Tagline: Tony Finau and Collin Morikawa take different approaches to the game heading into The Masters Tournament and the Open Championship

Pick your favorite narrative here:

Choice A: Tony Finau is a good-hearted family man from humble origins who never gives up despite initial struggles, while Collin Morikawa is by turns robotic and persnickety, a machine designed to achieve golf success on the course, and who spends his free time harassing the people who design his clothes.

Choice B: Tony Finau gave Netflix unlimited access to his life, while Collin Morikawa did not, and they both reaped what they sowed.

I don’t mean to be glib when presenting these options, or not entirely so. It’s just that we are dealing with what might be the most controversial episode of the series, at least before the Rory finale, and the “controversy” will come in the depiction of Morikawa, and to what extent it was fair or deserved.

Right from the top, Tony Finau is portrayed as America’s boy, a fan favorite and a gentle soul, and a tremendous talent who doesn’t win as much as he should, perhaps because he has too many “distractions.” We meet those distractions early—he calls them “his wife and children”—and he’s cooking what I think is french toast for his clan. His background, of Tongan and Samoan descent, takes center stage, and scenes of playing ping pong with his family lead into the reason they’re with him: His wife’s father passed away recently, and they simply want to be together. This theme will persist throughout the episode; Finau juggling golf and family, and struggling to perform at his best as he pulls off this balancing act.

Finau grew up in a rough Salt Lake City neighborhood, and we visit his childhood home, garage door dented in tiny golf ball shapes from when he used to pound them into the door from inside. (Supposedly there was a mattress inside, but the dents seem to indicate that it may have been a later invention.)
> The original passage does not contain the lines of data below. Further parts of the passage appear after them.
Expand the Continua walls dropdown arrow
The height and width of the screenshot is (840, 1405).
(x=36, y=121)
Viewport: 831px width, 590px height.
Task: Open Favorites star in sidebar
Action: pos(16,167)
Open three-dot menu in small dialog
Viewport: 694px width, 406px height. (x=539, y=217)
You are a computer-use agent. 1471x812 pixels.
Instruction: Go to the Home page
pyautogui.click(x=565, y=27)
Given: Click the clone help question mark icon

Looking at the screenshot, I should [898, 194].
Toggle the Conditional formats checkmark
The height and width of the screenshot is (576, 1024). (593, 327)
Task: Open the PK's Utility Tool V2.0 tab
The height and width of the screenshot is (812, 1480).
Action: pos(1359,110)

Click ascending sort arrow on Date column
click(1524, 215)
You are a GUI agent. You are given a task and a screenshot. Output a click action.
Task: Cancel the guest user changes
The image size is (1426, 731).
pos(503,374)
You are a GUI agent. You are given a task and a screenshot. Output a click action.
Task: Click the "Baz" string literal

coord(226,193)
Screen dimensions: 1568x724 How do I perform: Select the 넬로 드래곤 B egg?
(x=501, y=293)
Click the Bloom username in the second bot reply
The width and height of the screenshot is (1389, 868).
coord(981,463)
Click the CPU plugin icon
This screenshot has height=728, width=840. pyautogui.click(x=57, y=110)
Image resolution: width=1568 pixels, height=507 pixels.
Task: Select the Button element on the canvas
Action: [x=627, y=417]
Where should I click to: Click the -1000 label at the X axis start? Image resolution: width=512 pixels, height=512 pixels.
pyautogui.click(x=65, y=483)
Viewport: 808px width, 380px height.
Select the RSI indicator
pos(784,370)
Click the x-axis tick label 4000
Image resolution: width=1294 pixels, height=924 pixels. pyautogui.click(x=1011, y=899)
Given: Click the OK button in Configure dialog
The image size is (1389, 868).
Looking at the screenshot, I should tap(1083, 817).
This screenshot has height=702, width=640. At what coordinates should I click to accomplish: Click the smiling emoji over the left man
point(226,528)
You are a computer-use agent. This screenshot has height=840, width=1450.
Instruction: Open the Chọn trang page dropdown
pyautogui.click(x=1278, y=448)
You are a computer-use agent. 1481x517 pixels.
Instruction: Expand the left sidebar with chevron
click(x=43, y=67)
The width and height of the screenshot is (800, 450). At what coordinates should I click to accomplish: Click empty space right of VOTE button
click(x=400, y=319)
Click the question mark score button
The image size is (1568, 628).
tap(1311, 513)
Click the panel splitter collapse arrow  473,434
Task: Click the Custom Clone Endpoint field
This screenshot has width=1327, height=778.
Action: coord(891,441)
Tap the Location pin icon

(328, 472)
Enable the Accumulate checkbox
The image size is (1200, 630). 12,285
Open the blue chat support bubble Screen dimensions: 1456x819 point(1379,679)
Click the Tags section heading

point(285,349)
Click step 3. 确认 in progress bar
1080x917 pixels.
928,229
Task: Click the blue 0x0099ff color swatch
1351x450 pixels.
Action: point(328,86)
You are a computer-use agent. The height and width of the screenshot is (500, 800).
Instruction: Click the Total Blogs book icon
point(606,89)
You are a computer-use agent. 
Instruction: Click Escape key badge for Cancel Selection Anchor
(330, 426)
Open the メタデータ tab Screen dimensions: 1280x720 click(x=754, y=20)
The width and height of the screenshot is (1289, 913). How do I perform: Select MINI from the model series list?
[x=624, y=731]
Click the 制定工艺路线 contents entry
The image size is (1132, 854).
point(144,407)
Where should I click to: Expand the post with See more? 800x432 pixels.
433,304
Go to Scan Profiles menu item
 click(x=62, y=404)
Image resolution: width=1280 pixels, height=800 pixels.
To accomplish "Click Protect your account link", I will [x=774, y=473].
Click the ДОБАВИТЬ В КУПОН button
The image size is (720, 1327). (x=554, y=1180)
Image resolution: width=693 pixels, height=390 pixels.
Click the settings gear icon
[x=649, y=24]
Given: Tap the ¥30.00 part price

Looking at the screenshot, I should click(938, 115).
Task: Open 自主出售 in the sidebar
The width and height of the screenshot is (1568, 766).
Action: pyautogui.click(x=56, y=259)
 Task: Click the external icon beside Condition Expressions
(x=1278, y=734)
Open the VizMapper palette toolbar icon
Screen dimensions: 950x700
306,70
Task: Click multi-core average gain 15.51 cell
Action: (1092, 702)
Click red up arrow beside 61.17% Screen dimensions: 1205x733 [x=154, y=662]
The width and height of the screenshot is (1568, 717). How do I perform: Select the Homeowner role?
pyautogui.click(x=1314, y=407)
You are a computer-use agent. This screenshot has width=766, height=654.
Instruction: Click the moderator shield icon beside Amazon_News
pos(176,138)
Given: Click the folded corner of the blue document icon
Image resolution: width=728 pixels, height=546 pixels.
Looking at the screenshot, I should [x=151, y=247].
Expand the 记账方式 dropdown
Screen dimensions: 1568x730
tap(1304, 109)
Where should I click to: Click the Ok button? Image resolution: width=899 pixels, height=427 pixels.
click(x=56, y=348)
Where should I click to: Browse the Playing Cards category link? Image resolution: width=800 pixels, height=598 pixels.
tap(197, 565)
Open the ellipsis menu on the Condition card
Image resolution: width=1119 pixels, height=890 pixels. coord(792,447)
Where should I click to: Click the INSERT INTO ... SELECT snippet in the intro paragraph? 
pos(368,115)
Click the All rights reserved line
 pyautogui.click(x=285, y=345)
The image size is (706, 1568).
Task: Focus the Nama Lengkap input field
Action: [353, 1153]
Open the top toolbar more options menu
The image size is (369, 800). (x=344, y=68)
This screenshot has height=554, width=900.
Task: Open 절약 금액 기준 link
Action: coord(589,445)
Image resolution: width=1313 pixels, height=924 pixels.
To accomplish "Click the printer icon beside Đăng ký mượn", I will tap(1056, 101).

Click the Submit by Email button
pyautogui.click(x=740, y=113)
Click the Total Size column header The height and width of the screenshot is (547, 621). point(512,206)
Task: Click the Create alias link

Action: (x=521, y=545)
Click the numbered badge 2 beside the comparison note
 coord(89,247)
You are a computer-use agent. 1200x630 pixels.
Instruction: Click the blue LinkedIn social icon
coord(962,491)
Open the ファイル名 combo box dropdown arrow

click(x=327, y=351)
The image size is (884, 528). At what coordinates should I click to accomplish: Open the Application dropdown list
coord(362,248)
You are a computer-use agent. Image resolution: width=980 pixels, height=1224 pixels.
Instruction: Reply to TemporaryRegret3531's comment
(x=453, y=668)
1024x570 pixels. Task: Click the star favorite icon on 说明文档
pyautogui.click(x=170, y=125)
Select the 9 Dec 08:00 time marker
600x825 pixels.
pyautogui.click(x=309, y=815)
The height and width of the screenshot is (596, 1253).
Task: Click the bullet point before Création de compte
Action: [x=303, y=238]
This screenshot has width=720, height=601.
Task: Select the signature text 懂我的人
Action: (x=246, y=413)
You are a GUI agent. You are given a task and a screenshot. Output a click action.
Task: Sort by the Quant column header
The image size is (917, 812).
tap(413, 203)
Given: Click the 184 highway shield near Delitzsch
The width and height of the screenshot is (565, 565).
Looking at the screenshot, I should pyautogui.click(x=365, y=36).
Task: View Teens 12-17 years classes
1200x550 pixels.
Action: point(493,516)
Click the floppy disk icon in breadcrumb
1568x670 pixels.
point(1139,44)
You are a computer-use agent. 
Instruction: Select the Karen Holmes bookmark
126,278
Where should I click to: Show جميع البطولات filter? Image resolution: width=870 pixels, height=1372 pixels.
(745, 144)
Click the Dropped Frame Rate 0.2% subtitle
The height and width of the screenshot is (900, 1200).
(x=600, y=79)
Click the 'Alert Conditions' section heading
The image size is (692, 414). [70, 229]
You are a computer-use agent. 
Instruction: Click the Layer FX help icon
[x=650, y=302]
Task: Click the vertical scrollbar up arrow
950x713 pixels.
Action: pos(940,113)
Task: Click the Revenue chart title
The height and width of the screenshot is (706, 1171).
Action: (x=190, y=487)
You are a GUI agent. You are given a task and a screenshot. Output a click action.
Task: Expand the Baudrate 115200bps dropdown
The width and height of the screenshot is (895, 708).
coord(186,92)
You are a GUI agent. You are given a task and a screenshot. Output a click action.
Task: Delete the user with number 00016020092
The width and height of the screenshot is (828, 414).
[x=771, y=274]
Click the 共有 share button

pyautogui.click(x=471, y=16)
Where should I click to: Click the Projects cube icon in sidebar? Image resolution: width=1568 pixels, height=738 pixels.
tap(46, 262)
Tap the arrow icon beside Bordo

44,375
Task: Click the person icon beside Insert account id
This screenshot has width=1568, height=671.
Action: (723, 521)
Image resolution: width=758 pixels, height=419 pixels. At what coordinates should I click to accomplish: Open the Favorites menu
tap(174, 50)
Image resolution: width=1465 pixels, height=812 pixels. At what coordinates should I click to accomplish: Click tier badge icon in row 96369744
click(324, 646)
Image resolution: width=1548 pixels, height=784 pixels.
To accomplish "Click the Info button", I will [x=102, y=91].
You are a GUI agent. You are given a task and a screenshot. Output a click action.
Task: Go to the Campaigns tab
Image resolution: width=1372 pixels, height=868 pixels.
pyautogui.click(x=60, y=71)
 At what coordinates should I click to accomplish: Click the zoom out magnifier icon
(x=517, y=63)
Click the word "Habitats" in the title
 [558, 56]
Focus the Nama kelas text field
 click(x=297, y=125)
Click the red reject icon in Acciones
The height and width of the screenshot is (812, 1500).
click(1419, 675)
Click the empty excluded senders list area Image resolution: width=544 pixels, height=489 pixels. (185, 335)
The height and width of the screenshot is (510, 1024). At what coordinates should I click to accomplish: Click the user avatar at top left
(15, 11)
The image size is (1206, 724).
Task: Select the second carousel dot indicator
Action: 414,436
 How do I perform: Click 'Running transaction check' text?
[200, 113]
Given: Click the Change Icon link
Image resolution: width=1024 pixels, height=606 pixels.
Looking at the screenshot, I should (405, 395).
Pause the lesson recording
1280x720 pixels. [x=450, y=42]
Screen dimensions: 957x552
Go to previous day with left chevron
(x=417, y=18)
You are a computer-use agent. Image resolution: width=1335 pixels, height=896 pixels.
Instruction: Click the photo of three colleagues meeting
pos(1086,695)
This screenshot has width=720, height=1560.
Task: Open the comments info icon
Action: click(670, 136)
We’re introduced to Morikawa with a shot of his dog wearing tiny shoes on a private jet, and this is a pretty good metaphor for the depiction to come. He’s ravenous for more majors, young as he is, and his first reaction at deplaning in Augusta is, “ahhh, pollen.” Next, he’s in the locker room complaining about the thumb gap in his glove, and if that sounds picky, wait until you see him reject an orange-and-olive-green color combo presented by his clothing people. (Note: he’s probably right.)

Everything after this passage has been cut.